Следующий появился 21 ноября. Про маленького поэтика, сидящего на насесте в маленьком курятнике; как этот субъект, одаренный куриными силами, воображает, будто весь мир — не что иное, как его курятник. И в придачу несколько слов насчет «недугующего паразита», симулянта, обиралу сострадательных спонсоров.
Надсон собрался в Петербург — стреляться с Бурениным, — но внезапно у него отнялись нога и рука. В Петербург поехала Мария Валентиновна. Провела какие-то переговоры, написала какие-то письма. Вернулась.
И 16 января 1887 года грянул третий фельетон. В криминалистике это единственный пример идеального убийства.
«Весна 188… года для молодого поэта осветилась ярким заревом пламенной любви: в кухмистерской у Калинкина моста поэт встретился с Василисой Пуговкиной. Любовь между двумя гениальными натурами вспыхнула разом и объяла их существо скоропостижно. Василиса в то время находилась в полной зрелости своих нравственных и физических совершенств. Ей было сорок три года. Она была необыкновенно хороша, несмотря на некоторые важные недостатки, например, медно-красный цвет угреватого лица, грушевидный нос, черные зубы и слюну, постоянно закипавшую при разговоре в углах губ, так что во время оживленной беседы Василиса как будто непрерывно плевалась. Ее зрелая душа кипела пожирающим огнем и широко открывалась. <…> Поэт, страдавший катаром желудка, привязался к Василисе страстно. <…> В это лето были созданы чудные перлы гражданской лирики: „Скрипы сердца“, „Визги молодой души“, „Чесотка мысли“, „Лишаи фантазии“; кроме того, необычайно поэтический эпос „Дохлая мышь“ и исполненный нежности и страсти романс, представляющий высочайшую вершину, на которую когда-либо воспаряло чувство: „Василиса, Василиса, ты свяжи набрюшник мне“, и т. д.»
Кода скучней: Буренину не хватает дыхания.
Про этих дур, которые бегают по редакциям и вымаливают положительных рецензий на ничтожные стишки, «предупреждая при этом, что у автора стишков злейший геморрой, который может усилиться от строгих отзывов». Как эти назойливые психопатки угрожают неподкупным критикам: «объявляют их хуже всяких извергов, угрожают им „скандалами“, отлучением от „либеральной интеллигенции“ и — самой ужасной карой, какую только они могут придумать, — неподаванием критикам своей честной и всегда потной от запоздалой сантиментальности руки…»
В Ялту газета доставлена была, надо думать, на следующий день, 17 числа.
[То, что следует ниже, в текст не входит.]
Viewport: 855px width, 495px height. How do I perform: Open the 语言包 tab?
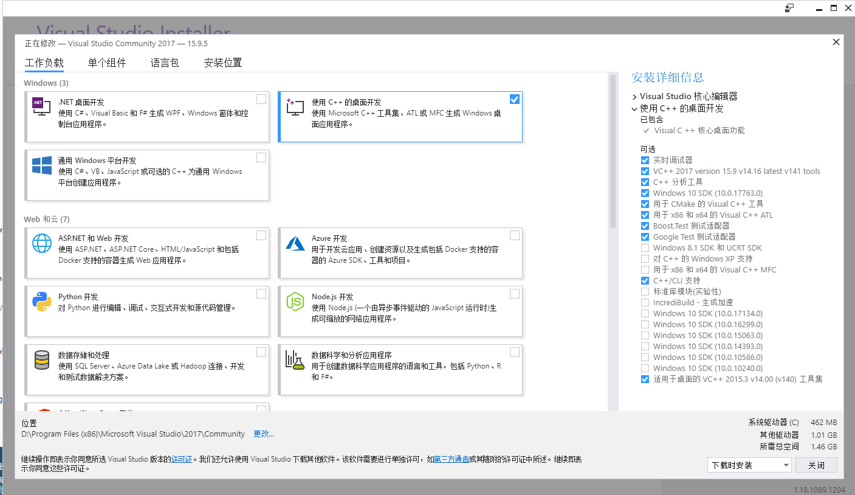pos(164,62)
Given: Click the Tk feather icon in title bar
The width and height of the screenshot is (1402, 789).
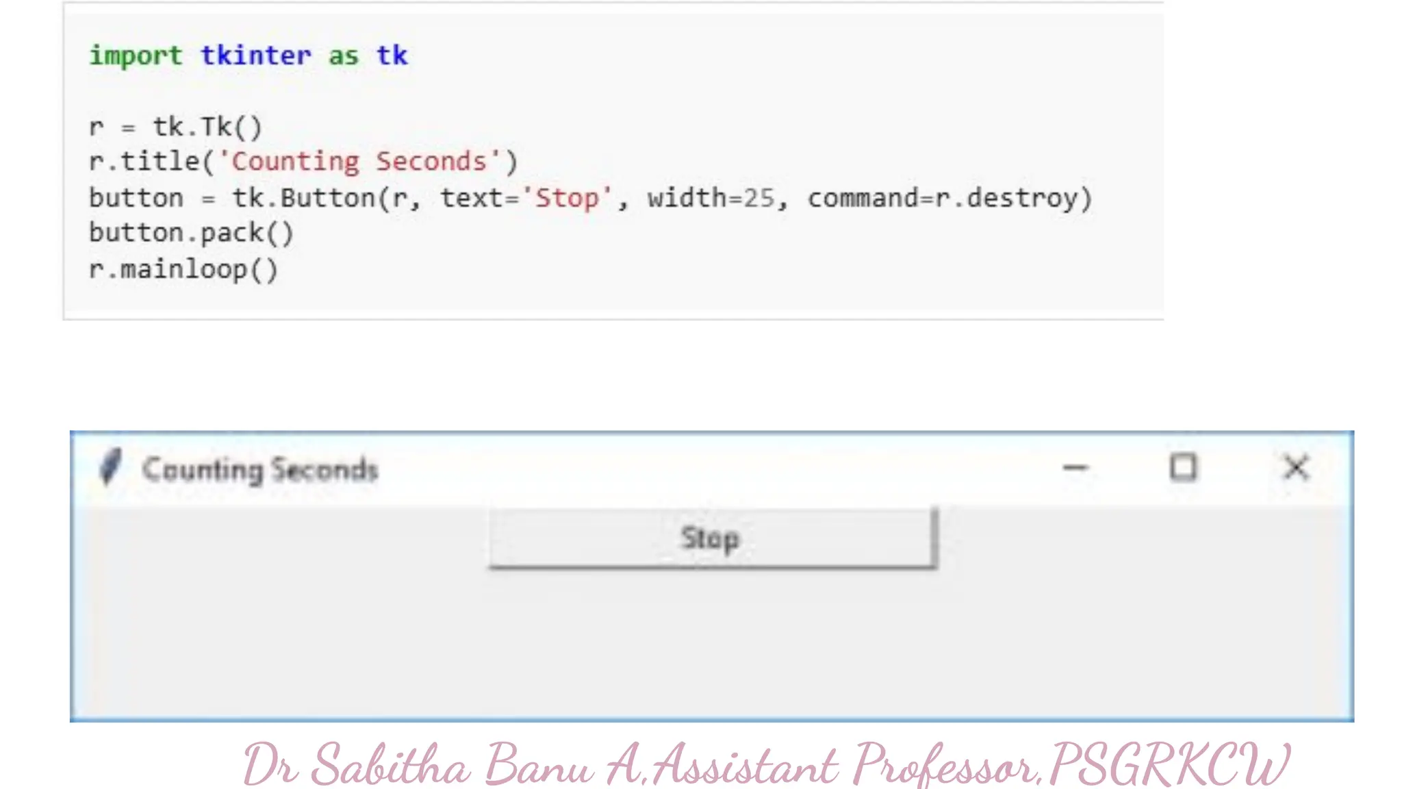Looking at the screenshot, I should (110, 467).
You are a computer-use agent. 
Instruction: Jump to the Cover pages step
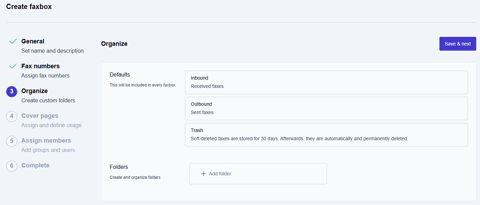[40, 116]
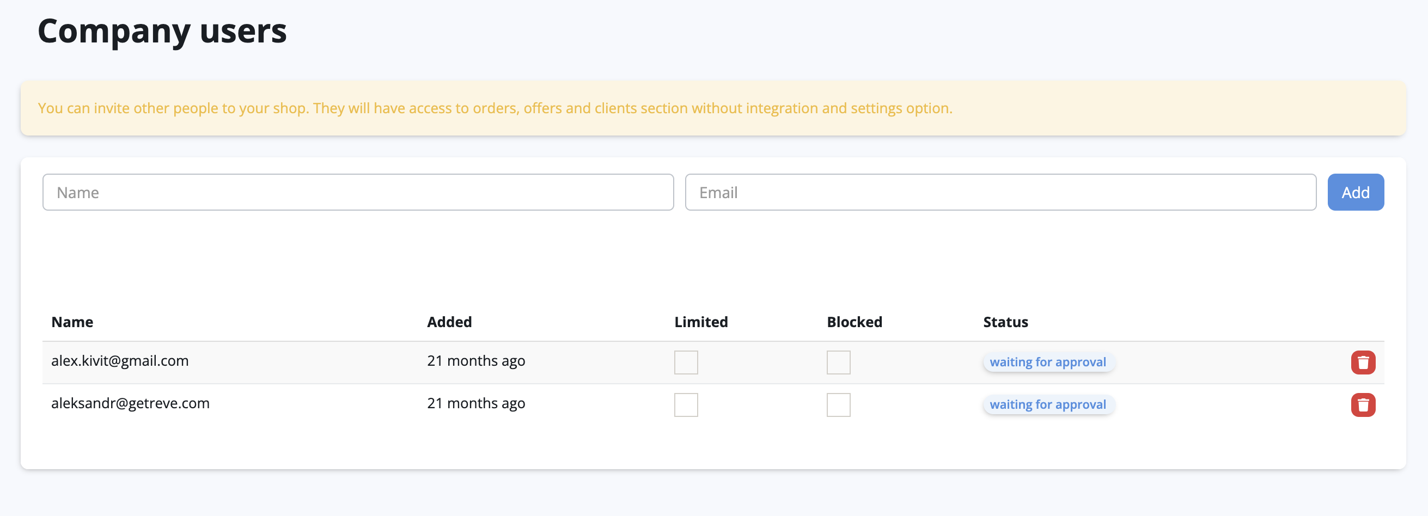Click the Company users page heading
This screenshot has height=516, width=1428.
162,31
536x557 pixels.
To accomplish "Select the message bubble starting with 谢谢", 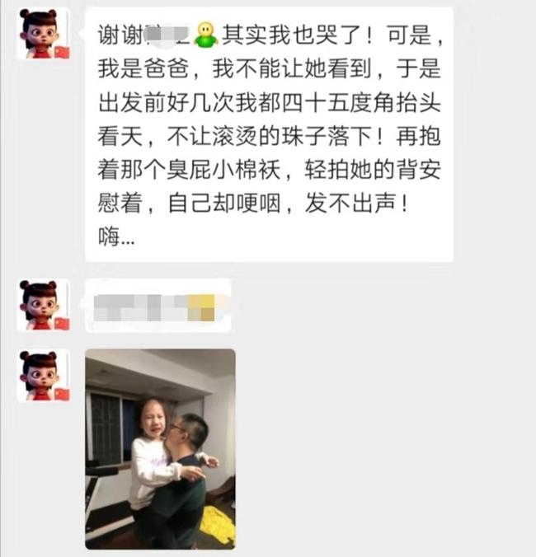I will pyautogui.click(x=270, y=135).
К 19 января все было кончено. Как говорится: воспаление мозговых оболочек. Или: он умер у нее на руках. Или: она закрыла ему глаза.
А ей — через сорок пять лет — кто-то из персонала советской богадельни для престарелых и бездомных ученых и писателей. Там верили, что она когда-то была невестой какого-то поэта: за изголовьем кровати стоял его гипсовый бюст. Навели справки — где поэт теперь; и ей путевку выписали, слава Богу, туда же.
Семен Надсон
В альбом
Мы — как два поезда (хотя с локомотивом
Я не без робости решаюсь вас равнять),
На станции Любань лишь случаем счастливым
Сошлись, чтоб разойтись опять.
Наш стрелочник, судьба, безжалостной рукою
На двух различных нас поставила путях,
И скоро я умчусь с бессильною тоскою,
Умчусь на все моих парах.
Но, убегая вдаль и полный горьким ядом
Сознания, что вновь я в жизни сиротлив,
Не позабуду я о станции, где рядом
Сочувственно пыхтел второй локомотив.
Мой одинокий путь грозит суровой мглою,
Ночь черной тучею раскинулась кругом, —
Скажите ж мне, собрат, какою мне судьбою
И в память вкрасться к вам, как вкрался я в альбом?